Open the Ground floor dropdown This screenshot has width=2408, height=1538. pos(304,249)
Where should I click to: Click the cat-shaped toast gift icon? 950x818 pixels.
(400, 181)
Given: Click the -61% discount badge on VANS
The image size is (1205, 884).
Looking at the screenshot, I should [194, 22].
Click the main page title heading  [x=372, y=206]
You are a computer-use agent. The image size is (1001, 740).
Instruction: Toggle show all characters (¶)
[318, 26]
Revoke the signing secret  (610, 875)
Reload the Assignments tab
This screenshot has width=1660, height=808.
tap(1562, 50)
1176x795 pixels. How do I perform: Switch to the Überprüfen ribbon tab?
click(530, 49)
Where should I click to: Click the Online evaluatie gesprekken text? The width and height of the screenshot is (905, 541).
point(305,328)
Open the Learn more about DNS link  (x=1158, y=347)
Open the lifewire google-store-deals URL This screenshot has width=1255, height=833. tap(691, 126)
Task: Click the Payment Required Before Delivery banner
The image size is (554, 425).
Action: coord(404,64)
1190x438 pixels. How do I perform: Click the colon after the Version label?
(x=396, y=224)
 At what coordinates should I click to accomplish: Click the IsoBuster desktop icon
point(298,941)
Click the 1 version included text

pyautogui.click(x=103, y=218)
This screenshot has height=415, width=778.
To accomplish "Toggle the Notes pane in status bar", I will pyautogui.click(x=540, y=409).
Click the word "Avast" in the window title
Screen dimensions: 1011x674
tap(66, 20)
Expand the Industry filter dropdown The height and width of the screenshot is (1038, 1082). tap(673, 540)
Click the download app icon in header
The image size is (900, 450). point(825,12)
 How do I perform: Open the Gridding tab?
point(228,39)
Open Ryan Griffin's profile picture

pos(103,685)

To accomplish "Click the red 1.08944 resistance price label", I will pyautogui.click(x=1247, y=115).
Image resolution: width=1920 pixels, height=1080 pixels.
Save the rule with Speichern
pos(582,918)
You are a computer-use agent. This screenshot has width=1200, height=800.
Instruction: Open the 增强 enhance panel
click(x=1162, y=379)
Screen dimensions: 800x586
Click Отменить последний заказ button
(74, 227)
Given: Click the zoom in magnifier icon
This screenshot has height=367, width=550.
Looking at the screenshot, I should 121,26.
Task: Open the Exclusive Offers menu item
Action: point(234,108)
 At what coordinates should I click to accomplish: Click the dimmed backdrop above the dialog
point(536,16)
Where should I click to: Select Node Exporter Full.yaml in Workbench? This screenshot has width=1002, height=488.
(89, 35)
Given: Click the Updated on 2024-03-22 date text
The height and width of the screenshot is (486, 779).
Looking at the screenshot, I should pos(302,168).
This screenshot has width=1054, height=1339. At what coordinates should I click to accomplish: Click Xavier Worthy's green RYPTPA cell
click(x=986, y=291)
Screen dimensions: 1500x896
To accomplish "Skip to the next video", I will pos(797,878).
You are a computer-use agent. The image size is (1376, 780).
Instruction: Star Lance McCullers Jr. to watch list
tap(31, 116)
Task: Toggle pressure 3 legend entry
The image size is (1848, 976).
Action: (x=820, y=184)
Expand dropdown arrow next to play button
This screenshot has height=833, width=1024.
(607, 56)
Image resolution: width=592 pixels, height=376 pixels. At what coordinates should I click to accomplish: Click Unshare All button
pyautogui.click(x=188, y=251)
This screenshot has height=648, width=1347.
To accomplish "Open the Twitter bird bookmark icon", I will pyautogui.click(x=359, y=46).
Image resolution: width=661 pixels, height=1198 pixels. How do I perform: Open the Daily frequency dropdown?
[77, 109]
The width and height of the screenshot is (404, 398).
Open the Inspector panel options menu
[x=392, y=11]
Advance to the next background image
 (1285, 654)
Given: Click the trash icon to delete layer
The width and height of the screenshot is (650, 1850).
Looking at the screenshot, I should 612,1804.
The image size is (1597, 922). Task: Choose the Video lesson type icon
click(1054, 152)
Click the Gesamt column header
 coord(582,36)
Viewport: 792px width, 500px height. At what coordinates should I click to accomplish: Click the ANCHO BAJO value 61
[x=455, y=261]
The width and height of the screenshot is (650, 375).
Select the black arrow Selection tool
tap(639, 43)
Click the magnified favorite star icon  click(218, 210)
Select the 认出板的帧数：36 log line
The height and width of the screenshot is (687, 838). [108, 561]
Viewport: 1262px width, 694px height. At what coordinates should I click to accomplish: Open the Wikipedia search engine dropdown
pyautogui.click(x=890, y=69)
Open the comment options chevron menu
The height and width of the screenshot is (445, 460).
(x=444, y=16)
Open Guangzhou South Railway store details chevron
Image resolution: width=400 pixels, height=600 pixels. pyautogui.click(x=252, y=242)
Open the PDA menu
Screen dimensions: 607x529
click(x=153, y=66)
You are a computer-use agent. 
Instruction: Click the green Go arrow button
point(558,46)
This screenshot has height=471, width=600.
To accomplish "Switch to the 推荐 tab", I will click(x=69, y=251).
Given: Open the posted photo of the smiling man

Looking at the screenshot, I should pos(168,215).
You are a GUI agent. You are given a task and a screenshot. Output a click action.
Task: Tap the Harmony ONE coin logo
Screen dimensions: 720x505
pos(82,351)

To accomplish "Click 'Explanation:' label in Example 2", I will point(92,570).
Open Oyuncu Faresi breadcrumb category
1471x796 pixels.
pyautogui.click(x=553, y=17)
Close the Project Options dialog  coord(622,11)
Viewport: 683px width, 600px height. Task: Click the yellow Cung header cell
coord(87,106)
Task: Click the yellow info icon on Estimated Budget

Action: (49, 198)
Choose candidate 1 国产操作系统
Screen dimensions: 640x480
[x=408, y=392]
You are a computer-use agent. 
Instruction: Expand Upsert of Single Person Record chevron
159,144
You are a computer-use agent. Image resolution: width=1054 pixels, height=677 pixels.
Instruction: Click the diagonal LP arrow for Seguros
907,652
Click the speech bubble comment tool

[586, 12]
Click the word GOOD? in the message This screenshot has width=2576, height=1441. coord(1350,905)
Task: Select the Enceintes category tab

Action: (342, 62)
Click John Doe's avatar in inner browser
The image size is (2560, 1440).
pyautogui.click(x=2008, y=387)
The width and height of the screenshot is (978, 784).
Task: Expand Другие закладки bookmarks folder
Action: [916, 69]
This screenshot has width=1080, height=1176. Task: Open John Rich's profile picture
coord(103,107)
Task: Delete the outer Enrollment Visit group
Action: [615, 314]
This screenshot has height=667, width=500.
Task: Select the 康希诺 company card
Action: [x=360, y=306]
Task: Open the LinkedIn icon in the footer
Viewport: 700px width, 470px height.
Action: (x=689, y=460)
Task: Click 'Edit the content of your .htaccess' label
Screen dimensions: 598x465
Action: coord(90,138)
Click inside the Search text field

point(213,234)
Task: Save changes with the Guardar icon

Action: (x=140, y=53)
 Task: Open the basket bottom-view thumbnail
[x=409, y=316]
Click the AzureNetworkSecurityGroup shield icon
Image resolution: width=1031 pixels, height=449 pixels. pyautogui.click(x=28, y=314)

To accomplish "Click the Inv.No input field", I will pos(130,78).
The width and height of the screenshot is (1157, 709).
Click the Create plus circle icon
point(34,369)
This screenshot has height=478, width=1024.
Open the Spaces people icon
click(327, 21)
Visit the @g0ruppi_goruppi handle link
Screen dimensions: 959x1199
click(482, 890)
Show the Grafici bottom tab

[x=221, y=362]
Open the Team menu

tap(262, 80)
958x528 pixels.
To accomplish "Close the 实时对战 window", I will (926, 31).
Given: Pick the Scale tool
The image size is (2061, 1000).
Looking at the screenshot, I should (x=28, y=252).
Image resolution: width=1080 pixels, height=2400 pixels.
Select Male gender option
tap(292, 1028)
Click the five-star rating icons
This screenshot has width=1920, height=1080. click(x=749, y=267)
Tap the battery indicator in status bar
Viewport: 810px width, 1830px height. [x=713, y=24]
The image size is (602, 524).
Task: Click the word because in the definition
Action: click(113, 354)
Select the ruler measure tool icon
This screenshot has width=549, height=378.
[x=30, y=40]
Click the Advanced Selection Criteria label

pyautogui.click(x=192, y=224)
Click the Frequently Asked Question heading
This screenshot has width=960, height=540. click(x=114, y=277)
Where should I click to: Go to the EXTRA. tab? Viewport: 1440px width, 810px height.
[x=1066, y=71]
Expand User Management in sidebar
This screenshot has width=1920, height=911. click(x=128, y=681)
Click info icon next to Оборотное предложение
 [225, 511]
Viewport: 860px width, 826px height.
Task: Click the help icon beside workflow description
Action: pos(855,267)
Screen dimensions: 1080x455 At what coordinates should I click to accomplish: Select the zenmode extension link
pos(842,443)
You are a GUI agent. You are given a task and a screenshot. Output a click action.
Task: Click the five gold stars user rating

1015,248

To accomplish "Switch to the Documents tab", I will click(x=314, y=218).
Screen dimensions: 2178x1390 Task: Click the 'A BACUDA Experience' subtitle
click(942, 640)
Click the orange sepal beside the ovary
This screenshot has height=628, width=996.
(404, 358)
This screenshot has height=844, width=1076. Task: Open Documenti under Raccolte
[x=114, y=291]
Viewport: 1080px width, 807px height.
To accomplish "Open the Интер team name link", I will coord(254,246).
+ + + + + + +
Search the data for the string "Close" and copy out every line where it is found.

### [WRITTEN REPLY]
Close the Project Options dialog  coord(622,11)
To accomplish "Close the 实时对战 window", I will (926, 31).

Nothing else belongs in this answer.